4. Use Alternative Energy Technologies:  This one isn't for everyone, but hey, it can make a huge impact on the money you spend on energy!  Use solar panels or geothermal heating and cooling, or even small wind turbines.  There are numerous sources online where you can do research on each of the options available.  There are various local, state and federal tax incentives that exist to encourage the use of these alternative energy technologies.  Many tax credits cap at $1,500, however, for the alternative energy methods, 30% of the total cost is credited back with no cap on the amount!

5. Install a Programmable Thermostat:  This is really just a no brainer.  Remember the time you were freezing and turned the heat up to 75 and then forgot to turn it down before you left for two days?  Well, I've done it, too, and this is the ideal solution.  You can purchase a programmable thermostat for as little as $50 for a return of on average $180 per year.  For every degree that you turn the heat down, expect between 1-3% savings on your heating and cooling costs.  There are several options out there, hop online with a cup of tea and find the one that's right for your needs.

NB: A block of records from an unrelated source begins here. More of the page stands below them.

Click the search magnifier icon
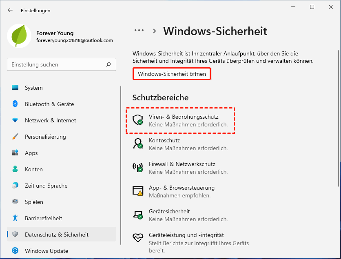Image resolution: width=341 pixels, height=259 pixels. point(109,64)
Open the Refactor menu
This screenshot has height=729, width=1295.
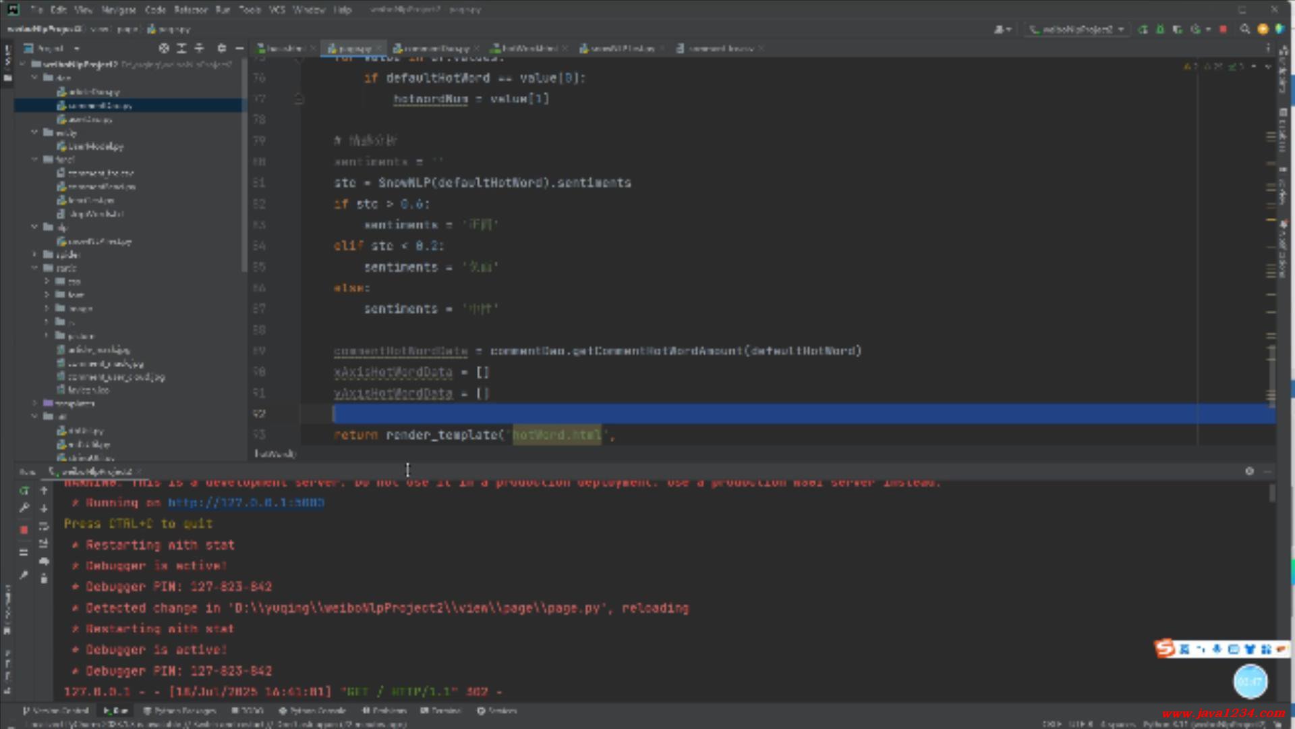190,10
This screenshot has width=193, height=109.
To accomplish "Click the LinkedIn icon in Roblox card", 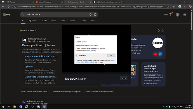I will click(160, 54).
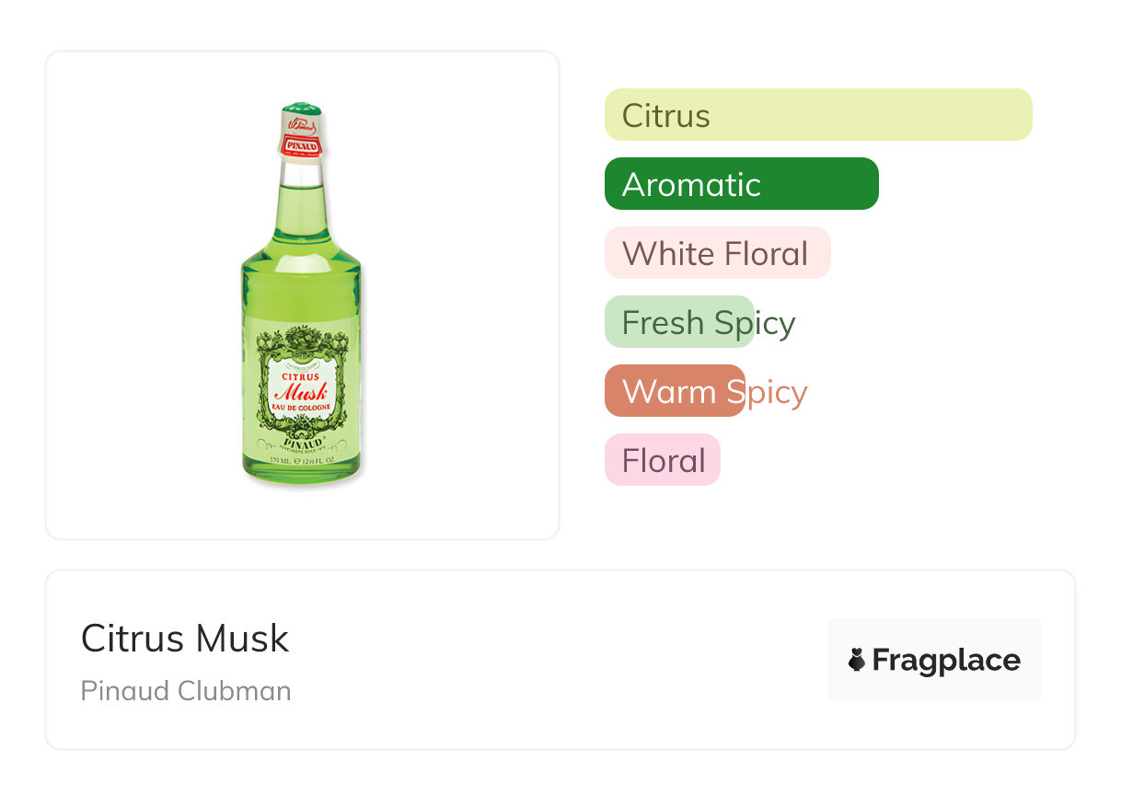Open the Citrus Musk product title
Viewport: 1121px width, 795px height.
(185, 639)
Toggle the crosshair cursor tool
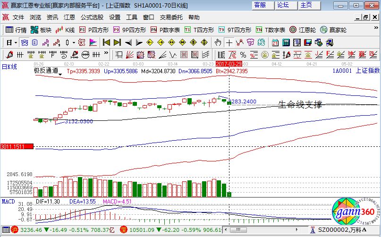The height and width of the screenshot is (237, 381). (229, 42)
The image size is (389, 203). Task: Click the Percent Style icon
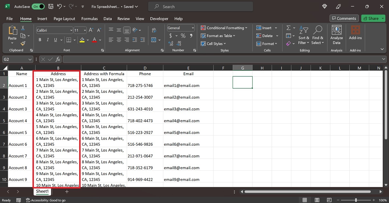(x=183, y=36)
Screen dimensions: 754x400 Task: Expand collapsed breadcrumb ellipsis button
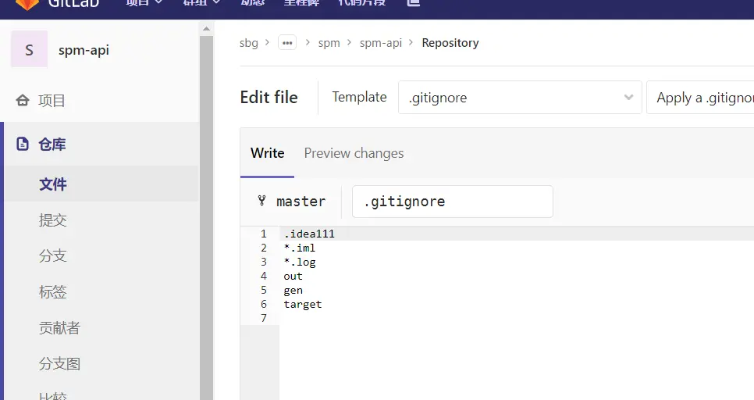coord(287,43)
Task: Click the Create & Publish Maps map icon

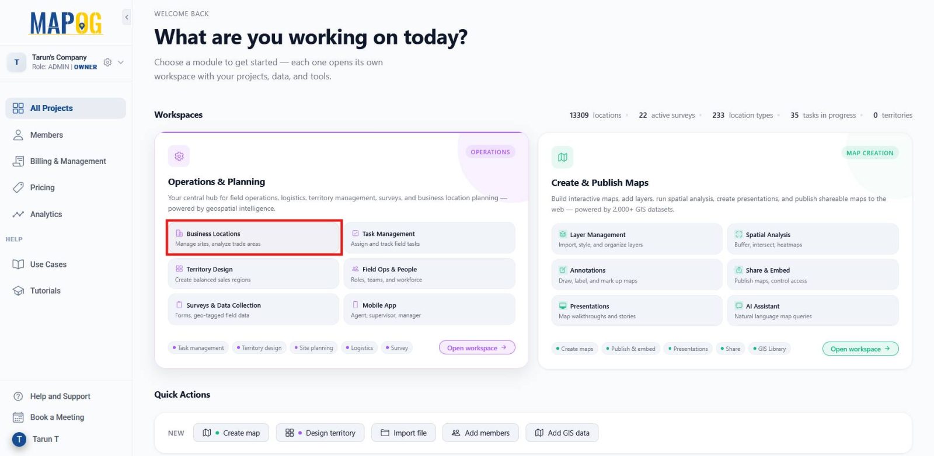Action: 562,157
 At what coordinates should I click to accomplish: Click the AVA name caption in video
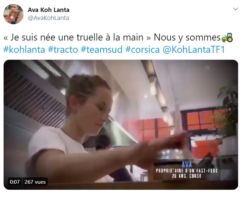(x=187, y=164)
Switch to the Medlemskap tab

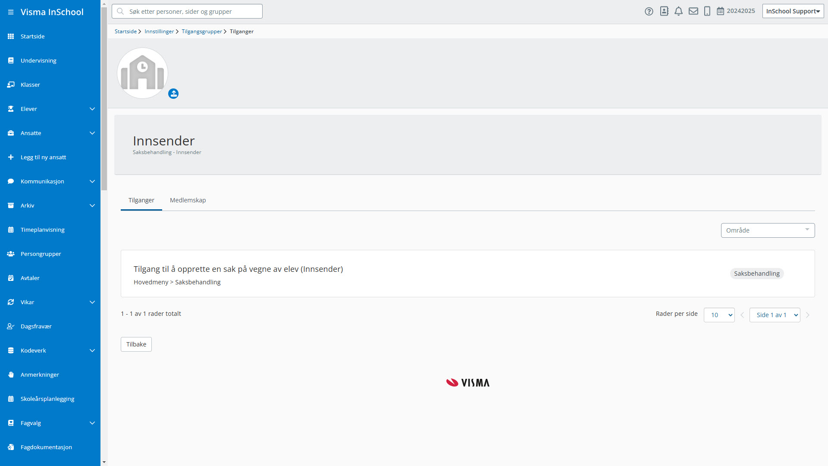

6. Check Your Furnace: A professional can come and check for carbon monoxide leaks, they will check and replace filters, inspect gas lines and the operation of the blower/fan.  During this inspection, pick the brain of the inspector and see what they advise you to do to keep the furnace in tip top shape.  Check your filters monthly, as dirty filters can suck up extra money in energy costs.  There are alternatives to the traditional disposable filters, one of them is a permanent filter which reduces waste and hassle.  Disposable filters only trap between 10-40% of debris, while the permanent electrostatic filters can trap up to 88%, pretty significant.  In addition, these permanent filters are better at combating bacteria, mold, viruses and pollen.

7. Insulate Pipes and Outdoor Spigots: Take some time to wrap your exposed pipes with pipe insulation or sleeving.  Areas to pay special attention to are pipes that are exposed in the garage, under sinks, in the attic and in the crawl space of your home, these pipes are at greater risk of freezing.  Use insulated covers on outdoor water spigots and be sure to turn off the water source to the spigots.